- **READING TEXT**:
In the future, I see customer data being integrated into and analyzed along with data from other sources: banking data, social networks, et cetera. So, we can predict what you will be consuming not only next week or next month, but also next year or two years from now. We’ll be able to predict not only your shopping behavior but also your overall behavior, your health, your habits. We will be able to offer you options depending on your goals. For example, if you want to go on a weight-loss program, we can create that for you. If you want to eat healthier food, we can provide recipes and shopping lists for you.

The future of shopping: Technology everywhere

The future of shopping: Technology everywhere

Alexander Sukharevsky: The more you go into personalization, the more you start dealing with privacy issues. How can companies stay responsible and ethical while providing consumers with personalized offers?

- **TASKS TO PERFORM**:
1. Using the excerpt on the future of shopping, decide whether each statement agrees with it: (a) customer data is expected to be analyzed alongside banking data and social networks; (b) the predictions described reach no further than next month; (c) Alexander Sukharevsky links deeper personalization with privacy issues. Answer yes or no for each, quoting the words from the excerpt that decide it.
2. Extend the excerpt on the future of shopping past its final sentence.
The data that follows has nothing to do with this.

- **RECORD EXCERPTS**:
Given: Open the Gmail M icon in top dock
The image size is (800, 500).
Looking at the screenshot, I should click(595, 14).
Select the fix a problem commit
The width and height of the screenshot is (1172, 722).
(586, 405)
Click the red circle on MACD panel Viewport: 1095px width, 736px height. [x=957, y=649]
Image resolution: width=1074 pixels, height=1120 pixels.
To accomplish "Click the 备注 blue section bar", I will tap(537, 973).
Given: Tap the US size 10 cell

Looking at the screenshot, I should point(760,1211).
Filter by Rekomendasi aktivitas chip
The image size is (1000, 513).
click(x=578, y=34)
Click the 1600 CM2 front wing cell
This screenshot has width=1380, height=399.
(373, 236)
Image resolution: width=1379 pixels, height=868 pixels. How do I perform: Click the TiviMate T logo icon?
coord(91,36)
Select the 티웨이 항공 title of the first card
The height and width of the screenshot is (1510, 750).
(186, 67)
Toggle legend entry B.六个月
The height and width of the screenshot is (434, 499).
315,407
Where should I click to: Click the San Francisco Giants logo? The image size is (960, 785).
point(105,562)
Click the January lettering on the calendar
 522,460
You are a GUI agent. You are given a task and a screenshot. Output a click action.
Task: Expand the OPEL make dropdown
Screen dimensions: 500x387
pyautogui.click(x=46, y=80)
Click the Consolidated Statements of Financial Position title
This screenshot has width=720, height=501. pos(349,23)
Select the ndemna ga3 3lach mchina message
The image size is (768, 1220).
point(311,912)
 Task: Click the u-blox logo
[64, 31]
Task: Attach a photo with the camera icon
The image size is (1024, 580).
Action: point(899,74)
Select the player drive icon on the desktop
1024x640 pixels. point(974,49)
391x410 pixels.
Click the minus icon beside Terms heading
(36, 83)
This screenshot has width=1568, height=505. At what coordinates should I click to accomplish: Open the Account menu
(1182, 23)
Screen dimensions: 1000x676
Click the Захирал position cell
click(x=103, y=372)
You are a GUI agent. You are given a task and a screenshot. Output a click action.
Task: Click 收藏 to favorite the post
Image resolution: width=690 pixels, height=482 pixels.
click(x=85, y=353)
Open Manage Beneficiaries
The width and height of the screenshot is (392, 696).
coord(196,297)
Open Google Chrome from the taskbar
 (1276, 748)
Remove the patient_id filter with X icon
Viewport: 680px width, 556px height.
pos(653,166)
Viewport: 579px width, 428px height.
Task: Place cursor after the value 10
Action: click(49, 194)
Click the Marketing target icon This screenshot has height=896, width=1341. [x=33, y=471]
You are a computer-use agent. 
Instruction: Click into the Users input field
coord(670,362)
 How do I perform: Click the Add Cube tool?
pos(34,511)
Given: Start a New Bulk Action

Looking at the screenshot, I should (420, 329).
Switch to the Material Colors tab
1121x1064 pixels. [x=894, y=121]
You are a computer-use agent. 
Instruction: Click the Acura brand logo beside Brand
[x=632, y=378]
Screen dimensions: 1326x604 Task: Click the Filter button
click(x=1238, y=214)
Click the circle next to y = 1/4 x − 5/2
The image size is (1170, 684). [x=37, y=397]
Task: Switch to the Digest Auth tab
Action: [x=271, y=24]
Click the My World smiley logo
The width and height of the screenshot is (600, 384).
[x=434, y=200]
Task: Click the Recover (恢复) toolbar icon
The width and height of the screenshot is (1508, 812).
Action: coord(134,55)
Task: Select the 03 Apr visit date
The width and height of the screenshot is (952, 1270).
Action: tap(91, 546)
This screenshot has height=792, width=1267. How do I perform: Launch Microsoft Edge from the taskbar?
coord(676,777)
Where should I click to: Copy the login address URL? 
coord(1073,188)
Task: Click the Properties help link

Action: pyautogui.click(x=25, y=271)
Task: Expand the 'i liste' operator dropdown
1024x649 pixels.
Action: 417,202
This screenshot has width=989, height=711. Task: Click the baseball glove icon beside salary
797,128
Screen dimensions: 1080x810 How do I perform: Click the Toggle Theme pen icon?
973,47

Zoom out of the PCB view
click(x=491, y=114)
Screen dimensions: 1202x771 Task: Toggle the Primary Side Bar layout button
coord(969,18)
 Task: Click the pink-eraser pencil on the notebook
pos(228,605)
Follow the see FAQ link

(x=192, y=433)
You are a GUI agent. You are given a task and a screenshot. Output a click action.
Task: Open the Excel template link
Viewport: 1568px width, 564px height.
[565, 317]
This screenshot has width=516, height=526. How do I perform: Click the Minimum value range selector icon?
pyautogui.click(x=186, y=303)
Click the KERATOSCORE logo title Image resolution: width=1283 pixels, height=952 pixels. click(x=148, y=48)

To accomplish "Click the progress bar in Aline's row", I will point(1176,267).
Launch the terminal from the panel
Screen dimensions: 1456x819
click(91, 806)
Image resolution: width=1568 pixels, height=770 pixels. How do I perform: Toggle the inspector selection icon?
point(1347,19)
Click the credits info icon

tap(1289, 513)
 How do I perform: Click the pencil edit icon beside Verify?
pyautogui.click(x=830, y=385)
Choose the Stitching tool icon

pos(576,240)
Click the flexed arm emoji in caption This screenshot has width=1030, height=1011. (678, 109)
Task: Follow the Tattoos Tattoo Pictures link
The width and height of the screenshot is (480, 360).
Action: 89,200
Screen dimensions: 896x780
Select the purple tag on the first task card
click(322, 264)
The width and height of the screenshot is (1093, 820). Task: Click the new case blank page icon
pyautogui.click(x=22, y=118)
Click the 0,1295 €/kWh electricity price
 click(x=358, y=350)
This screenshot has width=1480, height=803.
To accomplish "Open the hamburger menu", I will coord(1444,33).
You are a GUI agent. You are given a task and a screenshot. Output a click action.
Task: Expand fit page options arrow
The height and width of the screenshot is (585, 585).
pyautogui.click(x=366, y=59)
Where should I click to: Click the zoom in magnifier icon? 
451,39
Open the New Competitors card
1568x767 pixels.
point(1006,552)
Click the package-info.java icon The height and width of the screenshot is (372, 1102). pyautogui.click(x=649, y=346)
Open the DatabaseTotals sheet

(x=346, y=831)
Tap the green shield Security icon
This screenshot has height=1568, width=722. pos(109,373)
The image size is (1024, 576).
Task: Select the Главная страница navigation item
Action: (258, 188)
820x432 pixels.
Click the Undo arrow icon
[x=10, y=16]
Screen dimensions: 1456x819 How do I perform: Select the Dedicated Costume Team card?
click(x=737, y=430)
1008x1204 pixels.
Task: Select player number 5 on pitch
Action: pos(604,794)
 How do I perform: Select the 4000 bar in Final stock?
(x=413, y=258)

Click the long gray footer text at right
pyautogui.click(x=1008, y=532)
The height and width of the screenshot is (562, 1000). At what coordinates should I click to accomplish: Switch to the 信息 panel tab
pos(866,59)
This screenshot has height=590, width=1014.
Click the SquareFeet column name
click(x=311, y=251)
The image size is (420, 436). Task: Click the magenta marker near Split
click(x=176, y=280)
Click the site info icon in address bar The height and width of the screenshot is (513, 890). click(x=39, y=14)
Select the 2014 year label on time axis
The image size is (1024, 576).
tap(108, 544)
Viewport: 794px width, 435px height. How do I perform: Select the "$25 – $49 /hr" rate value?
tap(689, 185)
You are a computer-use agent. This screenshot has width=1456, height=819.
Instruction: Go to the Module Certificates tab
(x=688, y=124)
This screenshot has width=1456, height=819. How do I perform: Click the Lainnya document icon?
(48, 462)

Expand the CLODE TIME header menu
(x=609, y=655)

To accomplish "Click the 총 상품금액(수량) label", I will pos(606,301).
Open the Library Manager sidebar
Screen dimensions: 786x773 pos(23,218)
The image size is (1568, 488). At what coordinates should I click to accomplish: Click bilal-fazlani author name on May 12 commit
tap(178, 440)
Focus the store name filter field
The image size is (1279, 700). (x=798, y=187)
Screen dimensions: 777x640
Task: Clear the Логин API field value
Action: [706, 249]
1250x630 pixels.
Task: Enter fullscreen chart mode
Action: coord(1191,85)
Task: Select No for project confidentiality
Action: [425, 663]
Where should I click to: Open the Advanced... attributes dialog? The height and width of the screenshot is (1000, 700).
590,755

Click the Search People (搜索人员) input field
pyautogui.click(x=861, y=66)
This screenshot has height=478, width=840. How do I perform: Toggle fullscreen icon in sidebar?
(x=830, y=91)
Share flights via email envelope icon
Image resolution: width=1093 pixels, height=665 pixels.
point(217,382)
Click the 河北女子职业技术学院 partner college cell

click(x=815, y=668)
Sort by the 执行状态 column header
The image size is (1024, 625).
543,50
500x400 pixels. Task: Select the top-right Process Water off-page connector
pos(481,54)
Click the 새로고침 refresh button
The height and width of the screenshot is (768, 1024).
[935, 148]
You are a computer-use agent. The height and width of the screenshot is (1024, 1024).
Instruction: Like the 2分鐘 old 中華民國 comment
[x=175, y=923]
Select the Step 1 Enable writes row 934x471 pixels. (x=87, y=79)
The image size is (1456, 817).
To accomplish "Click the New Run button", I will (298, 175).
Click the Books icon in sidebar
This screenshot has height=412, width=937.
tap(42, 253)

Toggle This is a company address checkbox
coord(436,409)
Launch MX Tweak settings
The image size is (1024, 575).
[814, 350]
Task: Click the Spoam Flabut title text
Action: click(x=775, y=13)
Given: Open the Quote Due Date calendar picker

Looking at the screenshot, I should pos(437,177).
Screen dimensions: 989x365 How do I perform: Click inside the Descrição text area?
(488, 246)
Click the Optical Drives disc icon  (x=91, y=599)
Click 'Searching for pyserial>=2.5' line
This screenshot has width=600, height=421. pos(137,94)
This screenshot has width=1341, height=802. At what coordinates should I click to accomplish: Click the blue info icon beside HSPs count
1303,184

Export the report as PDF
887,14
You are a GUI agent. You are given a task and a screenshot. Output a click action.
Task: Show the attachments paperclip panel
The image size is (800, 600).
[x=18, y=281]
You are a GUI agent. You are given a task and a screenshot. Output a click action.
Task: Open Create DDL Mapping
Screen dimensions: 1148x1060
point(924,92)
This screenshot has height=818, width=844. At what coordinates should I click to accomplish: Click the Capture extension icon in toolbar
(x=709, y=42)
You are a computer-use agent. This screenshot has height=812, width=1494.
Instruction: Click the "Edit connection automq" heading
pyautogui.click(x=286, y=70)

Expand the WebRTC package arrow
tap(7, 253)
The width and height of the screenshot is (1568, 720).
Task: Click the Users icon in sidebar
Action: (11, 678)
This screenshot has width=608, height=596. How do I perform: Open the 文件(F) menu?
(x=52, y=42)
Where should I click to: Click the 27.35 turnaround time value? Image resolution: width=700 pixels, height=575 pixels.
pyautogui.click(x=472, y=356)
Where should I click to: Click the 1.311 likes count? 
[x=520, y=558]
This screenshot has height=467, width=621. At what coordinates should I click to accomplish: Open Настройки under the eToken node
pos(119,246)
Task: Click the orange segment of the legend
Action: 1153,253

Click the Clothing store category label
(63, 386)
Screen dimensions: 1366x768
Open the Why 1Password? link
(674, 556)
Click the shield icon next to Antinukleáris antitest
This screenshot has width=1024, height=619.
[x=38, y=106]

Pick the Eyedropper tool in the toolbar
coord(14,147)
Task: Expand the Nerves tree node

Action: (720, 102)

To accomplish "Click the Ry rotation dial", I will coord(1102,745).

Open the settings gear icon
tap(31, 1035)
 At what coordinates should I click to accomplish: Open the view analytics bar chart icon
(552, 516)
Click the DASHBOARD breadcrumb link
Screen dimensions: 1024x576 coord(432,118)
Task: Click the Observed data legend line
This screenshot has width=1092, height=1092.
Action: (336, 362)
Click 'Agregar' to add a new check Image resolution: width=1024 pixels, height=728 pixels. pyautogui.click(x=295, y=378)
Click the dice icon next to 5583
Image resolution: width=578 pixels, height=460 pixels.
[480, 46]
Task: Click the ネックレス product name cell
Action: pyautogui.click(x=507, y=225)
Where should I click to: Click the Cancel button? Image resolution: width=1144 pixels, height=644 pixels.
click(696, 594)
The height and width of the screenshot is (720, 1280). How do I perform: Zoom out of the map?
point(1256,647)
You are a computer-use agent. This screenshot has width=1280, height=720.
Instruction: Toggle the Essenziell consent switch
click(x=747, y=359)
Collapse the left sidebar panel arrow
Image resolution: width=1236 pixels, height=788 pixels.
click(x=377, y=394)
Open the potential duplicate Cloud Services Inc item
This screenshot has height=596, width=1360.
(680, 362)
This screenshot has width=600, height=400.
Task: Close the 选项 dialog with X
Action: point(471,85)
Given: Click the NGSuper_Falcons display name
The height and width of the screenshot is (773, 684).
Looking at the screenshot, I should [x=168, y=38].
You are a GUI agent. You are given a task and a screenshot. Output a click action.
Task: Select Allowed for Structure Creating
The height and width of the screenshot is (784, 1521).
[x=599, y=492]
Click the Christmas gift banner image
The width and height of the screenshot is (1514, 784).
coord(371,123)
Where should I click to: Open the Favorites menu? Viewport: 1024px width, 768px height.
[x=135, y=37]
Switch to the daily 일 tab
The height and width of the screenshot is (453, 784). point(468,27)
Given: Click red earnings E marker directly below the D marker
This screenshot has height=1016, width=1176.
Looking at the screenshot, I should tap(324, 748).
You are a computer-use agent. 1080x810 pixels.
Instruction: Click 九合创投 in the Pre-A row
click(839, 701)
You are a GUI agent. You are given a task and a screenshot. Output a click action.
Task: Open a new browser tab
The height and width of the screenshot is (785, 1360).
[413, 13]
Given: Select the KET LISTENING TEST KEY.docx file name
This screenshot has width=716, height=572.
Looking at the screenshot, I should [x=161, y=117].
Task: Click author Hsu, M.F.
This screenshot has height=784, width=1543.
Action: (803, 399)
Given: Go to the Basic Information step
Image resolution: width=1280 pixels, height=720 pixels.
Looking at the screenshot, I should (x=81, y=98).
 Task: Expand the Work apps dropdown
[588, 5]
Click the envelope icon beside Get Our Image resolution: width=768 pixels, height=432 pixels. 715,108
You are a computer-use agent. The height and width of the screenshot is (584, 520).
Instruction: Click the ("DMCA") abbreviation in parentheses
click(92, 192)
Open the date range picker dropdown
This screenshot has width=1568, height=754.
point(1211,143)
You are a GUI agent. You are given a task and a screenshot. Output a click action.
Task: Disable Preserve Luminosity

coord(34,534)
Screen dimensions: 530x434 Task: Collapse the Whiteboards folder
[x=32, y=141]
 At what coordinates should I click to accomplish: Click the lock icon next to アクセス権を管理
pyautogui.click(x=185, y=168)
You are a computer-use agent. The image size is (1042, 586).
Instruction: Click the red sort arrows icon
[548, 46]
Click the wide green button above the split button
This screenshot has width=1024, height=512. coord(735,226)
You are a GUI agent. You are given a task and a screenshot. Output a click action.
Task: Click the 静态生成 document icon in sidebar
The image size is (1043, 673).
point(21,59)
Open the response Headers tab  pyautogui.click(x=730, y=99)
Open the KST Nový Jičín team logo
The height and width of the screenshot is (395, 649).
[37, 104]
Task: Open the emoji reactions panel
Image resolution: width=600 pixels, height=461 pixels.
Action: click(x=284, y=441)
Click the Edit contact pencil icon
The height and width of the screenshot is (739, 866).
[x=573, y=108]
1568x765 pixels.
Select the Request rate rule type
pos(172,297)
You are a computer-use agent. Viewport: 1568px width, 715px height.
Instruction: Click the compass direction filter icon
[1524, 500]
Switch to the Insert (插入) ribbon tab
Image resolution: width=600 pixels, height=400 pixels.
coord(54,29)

- **ANSWERS PROVIDED**:
1.
(a) Yes: "banking data, social networks, et cetera"
(b) No: "not only next week or next month, but also next year or two years from now"
(c) Yes: "The more you go into personalization, the more you start dealing with privacy issues."

2.
Sergei Goncharov: Unless we live off the grid in a cabin in the woods, data about us is being disseminated, whether we like it or not. Laws and regulations play an important role in this issue; we should not underappreciate that. But an organization’s mission and values matter, too. Our company’s mission is to earn the lifelong trust of our customers, so we think a lot about how to go further than what the law requires.

The poster behind me says, “Everyone is important,” which is one of our slogans. We respect each and every one of our customers. We work hard to make sure that our customer data is held and managed in an absolutely secure way, and that our customers have the ultimate say in what data we collect about them and what types of offers they want to receive from us.

Alexander Sukharevsky: Grocery is not necessarily the most attractive industry for many of the brightest analytics or digital minds. How do you attract tech talent, considering many other companies—banks, technology companies, players in other industries—are fighting for the exact same talent?

Sergei Goncharov: You’re absolutely right—retail is not an industry that is top of mind for tech talent. Many people still see it as an old, stodgy industry. In the beginning, it was very difficult for us to attract this talent. The pay scale, of course, is important, but the atmosphere and culture are also important.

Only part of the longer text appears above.